Las llamas, que rápidamente se propagaron por el pueblo, lo recio de la carga, el acierto en el fuego que desde la iglesia les hacíamos, procurando no gastar plomo en balde, y el barullo, el terror que de unos a otros se comunicaba irresistible decidió prontamente una general desbandada que dejó limpio el campo, en menos tiempo del que se tardaría en detallarlo.

Aparte de la sorpresa, que desde luego hubo de realizar allí uno de tantos milagros como refiere la historia militar de todo tiempo, dos razones muy poderosas, dos juicios acrecidos, latentes en la fantasía enemiga, debieron de producir aquel efecto; uno el tradicional de la superioridad española, que veníamos demostrando, y otro el de la violencia, el furor de que debían considerarnos poseídos. Conviene tomar nota, porque bien es de suponer que si en otros lugares y en otras ocasiones hubiérase cuidado no desvanecer estos juicios, previniendo acontecimientos desgraciados, evitando flaquezas y procediendo con resoluciones enérgicas, otros muy diferentes de los que aún lamentamos, hubieran sido los resultados obtenidos.

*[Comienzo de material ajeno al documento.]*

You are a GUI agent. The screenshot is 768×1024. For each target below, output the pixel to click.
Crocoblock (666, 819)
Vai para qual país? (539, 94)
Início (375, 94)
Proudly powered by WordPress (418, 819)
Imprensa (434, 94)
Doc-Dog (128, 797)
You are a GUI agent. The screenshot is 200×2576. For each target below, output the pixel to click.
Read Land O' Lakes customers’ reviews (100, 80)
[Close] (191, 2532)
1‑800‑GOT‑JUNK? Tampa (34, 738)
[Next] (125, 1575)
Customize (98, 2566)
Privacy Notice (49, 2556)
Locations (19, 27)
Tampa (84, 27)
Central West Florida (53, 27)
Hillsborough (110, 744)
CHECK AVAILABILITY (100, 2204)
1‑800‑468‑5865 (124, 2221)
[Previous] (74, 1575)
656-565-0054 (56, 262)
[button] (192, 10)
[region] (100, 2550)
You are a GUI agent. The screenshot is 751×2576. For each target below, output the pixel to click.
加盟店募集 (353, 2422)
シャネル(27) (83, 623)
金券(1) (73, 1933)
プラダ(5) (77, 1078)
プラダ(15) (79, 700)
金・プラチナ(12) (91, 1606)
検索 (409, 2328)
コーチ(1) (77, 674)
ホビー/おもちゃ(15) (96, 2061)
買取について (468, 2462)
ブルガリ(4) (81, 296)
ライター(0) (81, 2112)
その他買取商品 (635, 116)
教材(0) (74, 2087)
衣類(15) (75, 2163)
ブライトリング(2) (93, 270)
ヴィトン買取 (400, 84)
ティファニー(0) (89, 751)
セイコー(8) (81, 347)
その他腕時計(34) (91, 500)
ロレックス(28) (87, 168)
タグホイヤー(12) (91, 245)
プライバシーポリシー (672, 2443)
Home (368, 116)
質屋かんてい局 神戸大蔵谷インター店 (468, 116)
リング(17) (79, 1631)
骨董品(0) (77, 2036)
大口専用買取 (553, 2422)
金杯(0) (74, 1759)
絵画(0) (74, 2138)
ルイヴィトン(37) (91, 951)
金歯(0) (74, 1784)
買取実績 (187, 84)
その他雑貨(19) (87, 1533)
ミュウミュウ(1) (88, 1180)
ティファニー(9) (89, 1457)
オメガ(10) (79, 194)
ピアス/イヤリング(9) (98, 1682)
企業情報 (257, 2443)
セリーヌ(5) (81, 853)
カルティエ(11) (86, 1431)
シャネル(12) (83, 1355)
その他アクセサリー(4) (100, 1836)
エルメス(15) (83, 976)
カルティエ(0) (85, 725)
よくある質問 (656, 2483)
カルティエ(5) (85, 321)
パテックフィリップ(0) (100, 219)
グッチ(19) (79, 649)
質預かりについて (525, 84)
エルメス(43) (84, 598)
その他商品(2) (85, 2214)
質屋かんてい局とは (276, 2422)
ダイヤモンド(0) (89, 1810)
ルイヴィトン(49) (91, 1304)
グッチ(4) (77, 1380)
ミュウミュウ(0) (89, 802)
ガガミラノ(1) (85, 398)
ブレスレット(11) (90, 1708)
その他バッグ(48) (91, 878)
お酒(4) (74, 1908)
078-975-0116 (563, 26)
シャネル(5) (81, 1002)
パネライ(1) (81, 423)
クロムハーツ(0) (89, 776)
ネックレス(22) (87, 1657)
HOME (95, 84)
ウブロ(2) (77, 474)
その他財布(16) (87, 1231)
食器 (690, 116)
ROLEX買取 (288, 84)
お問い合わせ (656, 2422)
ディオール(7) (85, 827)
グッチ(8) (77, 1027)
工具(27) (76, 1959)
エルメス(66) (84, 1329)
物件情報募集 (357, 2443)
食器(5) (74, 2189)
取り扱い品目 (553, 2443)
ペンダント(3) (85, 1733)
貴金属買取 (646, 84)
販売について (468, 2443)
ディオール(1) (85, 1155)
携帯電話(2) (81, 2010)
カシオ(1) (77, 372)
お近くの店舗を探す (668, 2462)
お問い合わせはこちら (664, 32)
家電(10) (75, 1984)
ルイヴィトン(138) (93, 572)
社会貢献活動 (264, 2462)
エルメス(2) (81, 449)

Aquella gente había formado un concepto muy soberano del castilla; y este concepto, que nunca debió descuidarse, pudo valernos mucho. En el hecho de que hablo, multiplicado por lo imprevisto del ataque, decidió aquella pavorosa desbandada que no paró hasta el bosque; medítese ahora lo que hubiera podido lógicamente significar en otras circunstancias mejores, con más fuerza y recursos, llevado a fondo y con objetivos de mucha mayor entidad y transcendencia.

No pudimos contar las bajas debido a la confusión que se produjo; pero supongo que no debieron de faltarles. Allí tengo entendido que murió el cabecilla Gómez Ortiz, el que nos pidió la suspensión de hostilidades. Uno de los centinelas situados en la parte sur cayó muerto de un tiro y allí quedó abandonado en el trastorno; las llamas del incendio, pasando por encima, destruyeron al poco rato su cadáver, y lo mismo sucedió con el pueblo, del que solo respetamos varias casas de las más apartadas, por si llegaba en nuestro socorro alguna tropa, que no le faltaran los alojamientos necesarios.

Inmediatamente procedimos a destruir la trinchera que tan de cerca nos rodeaba, y como el fuego arrasó las viviendas fortificadas que la servían de apoyo y de flanqueo, pronto quedó espaciada una buena zona, de anchura suficiente para que pudiésemos abrir las puertas de la parte sur, cerradas desde los albores del sitio, que había en la fachada de la iglesia.

Un montículo nos venía impidiendo la vista y dominación del brazo de agua o río que pasaba por el camino de la playa. Esta vía era de mucha utilidad para los rebeldes, que a todas horas bajaban y subían descuidadamente por ella, conduciendo en sus barcos vituallas y refuerzos. Convenía dificultarlo cuando menos y, para ello no había otro remedio que la poda, todo lo más a raíz que sé pudiera. Cortamos allí un claro y el paso quedó al descubierto, no impedido completamente, pero sí bajo el riesgo de nuestros fuegos.